Some guns and bullets have only one function: to kill as many people in as short a time as possible, which they did at Sandy Hook when they killed 20 six year olds and several adults in five minutes of nearly continuous firing, by a coward who brought unthinkable firepower provided legally by his mother to face defenseless children at an elementary school.

No more hurting people.  Too much to ask, Martin.  Our leaders can't even agree on doing something just so that fewer people will be hurt and maimed and killed.  Anywhere, anytime.  Tens of thousands of people, many hundreds of children killed and maimed by guns, every year.

We don't need terrorists.  We've got the GOPer Congress.

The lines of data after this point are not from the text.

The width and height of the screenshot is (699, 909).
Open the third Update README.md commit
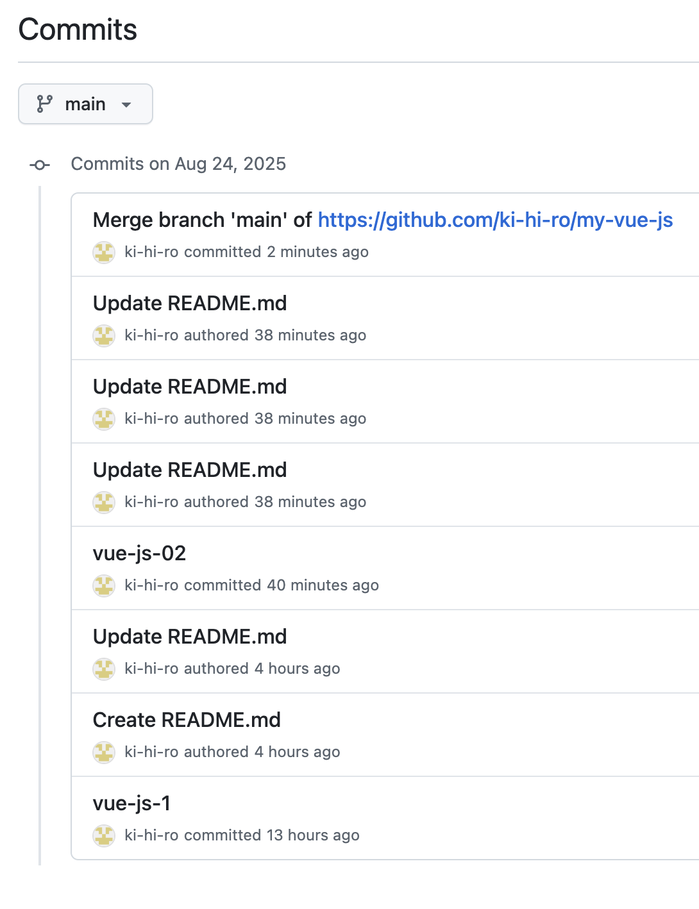tap(190, 470)
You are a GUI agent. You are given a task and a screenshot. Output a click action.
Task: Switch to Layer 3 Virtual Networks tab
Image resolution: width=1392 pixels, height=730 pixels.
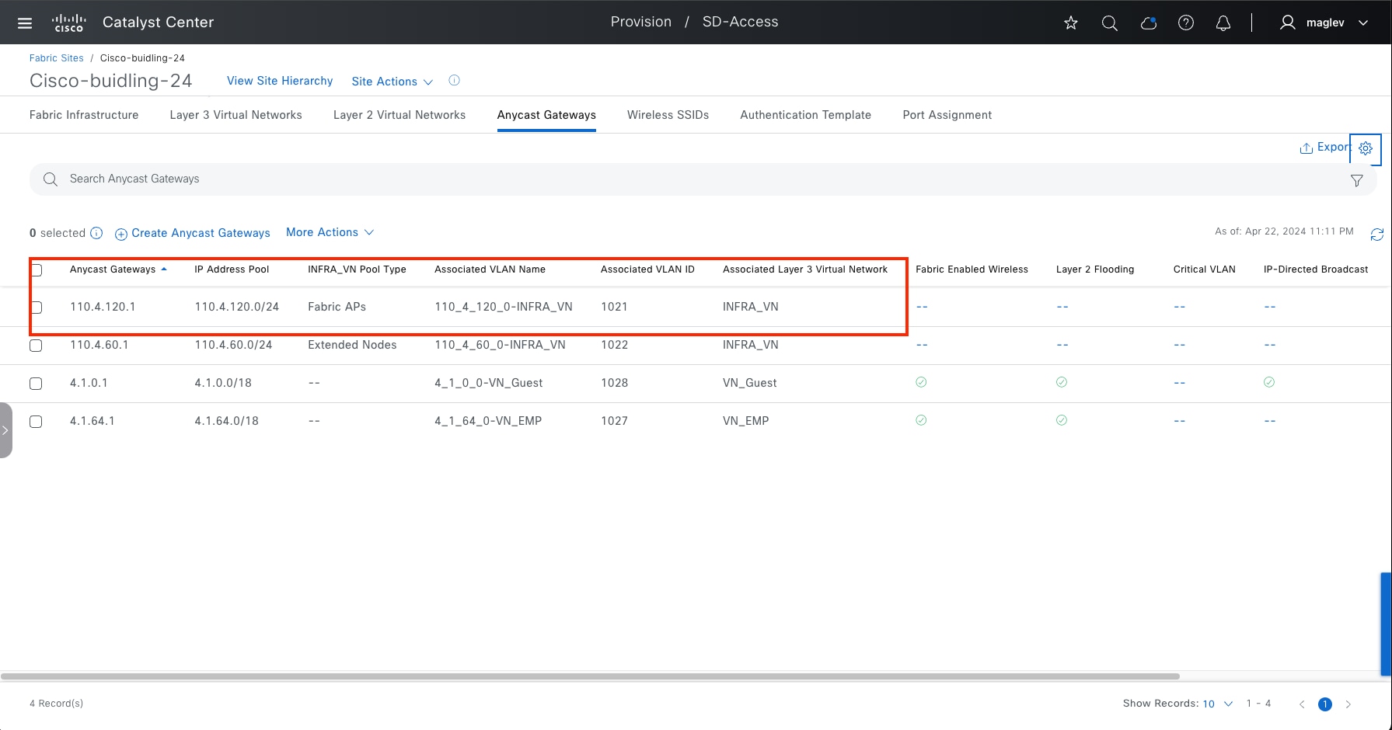pos(235,115)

Rest in Peace, Martin.  Those of us still alive have to keep working towards your dream.  In our own lives, and as citizens.  

Monday, April 15, 2013

The Marathon

photo by  Aaron Tang/wikipedia
Over the weekend and early Monday, the news was that the bipartisan support  in the U.S. Senate for a watered-down version of the least controversial gun regulation proposal was breaking down.  It was further evidence that the central government of the most powerful nation in the world can't even enact a measure that in any sensible society would have been on the books for a century.  All last week the news was about the heroic efforts to get Congress just to pass some laws that would indicate that we live in a civilized society, not to mention save people from horrific violence and death.  All that effort for what should be automatic, and with far more complex and threatening problems not only unresolved but not seriously addressed.  Not exactly inspiring.

Then came the bombs at the Boston Marathon, and to the possibly fatal dereliction of duty in Washington, the overwhelming power of big money to swamp democracy, poison the present and slaughter the future, a few different features of the American present came forward to contest this fatalism.

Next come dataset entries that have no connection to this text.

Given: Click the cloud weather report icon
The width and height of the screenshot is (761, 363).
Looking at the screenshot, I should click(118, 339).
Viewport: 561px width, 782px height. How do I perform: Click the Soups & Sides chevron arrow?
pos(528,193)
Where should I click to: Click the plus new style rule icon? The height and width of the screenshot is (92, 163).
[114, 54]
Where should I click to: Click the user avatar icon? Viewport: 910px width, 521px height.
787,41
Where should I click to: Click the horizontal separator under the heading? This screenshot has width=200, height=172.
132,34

On the suddenly bloody streets of Boston, there was competence.  The bombs exploded near the finish line of the Marathon, which happens to be just a few blocks from where I used to work every day in the then-offices of the then-Boston Phoenix.  No central city in America is blessed with more or better medical resources in a compact area, and the Marathon itself had a triage and treatment tent already set up nearby.  But beyond that, the competence and courage, of EMTs and other personnel, including instant volunteers, as well as those who set up response procedures, speaks well for our capabilities in future emergencies, whatever their cause.  Skills, discipline, the temperament to use those skills: the calling to learn them and use them.

And there was kindness.  People who rushed towards the horrific scene in order to help survivors. Runners who kept running to the hospitals, to give blood.  Bostonians who volunteered their homes for the many out-of-towners (including international visitors) in Boston for the Marathon, who couldn't get back to hotels zoned off in the crime scene blocks.

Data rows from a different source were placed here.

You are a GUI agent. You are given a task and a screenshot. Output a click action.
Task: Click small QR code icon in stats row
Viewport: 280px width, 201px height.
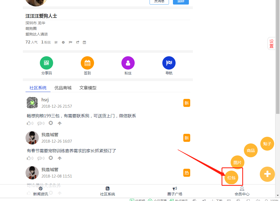coord(56,42)
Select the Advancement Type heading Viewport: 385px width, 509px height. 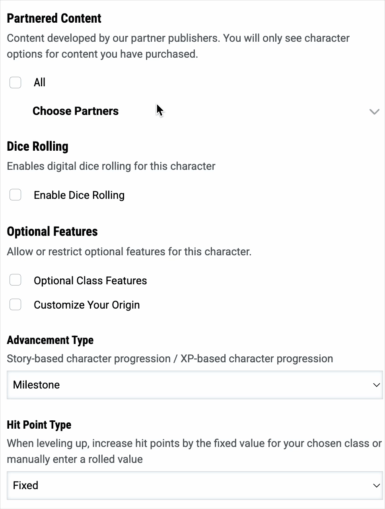(x=51, y=340)
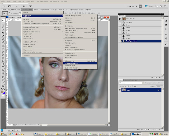Screen dimensions: 169x136
Task: Switch to the Каналы tab
Action: (x=127, y=80)
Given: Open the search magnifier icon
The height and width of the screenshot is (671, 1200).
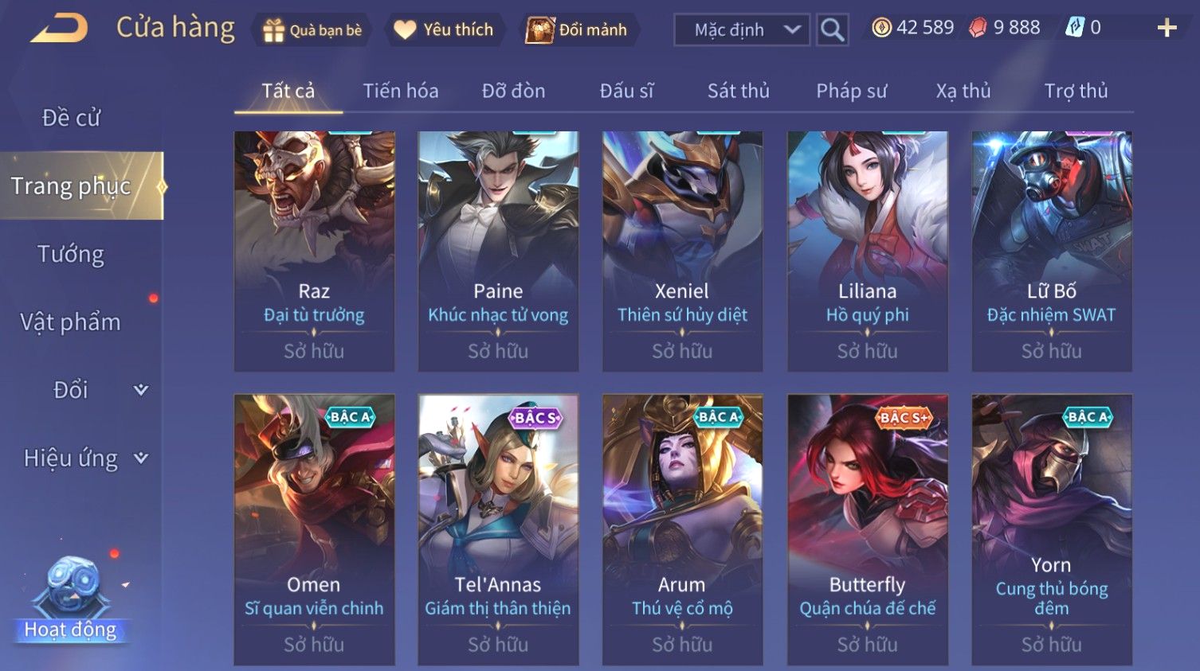Looking at the screenshot, I should coord(832,30).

If anything is going to save any of us, it will be the competence and kindness of the non-rich, and the courage to apply both.  "You'd do the same for me" rises to the occasion again. Not just kindness, but to be impelled to help, to anticipate how to help.

 There are less noble forces at work right now, sacrificing the poor, the old and the otherwise helpless and unconnected non-rich.  That ignored war against the anonymous is only going to get bigger and worse as all kind of things tighten.  But these countervailing qualities are still alive, at least in vivid emergencies.  Maybe in this marathon emergency we can build on that.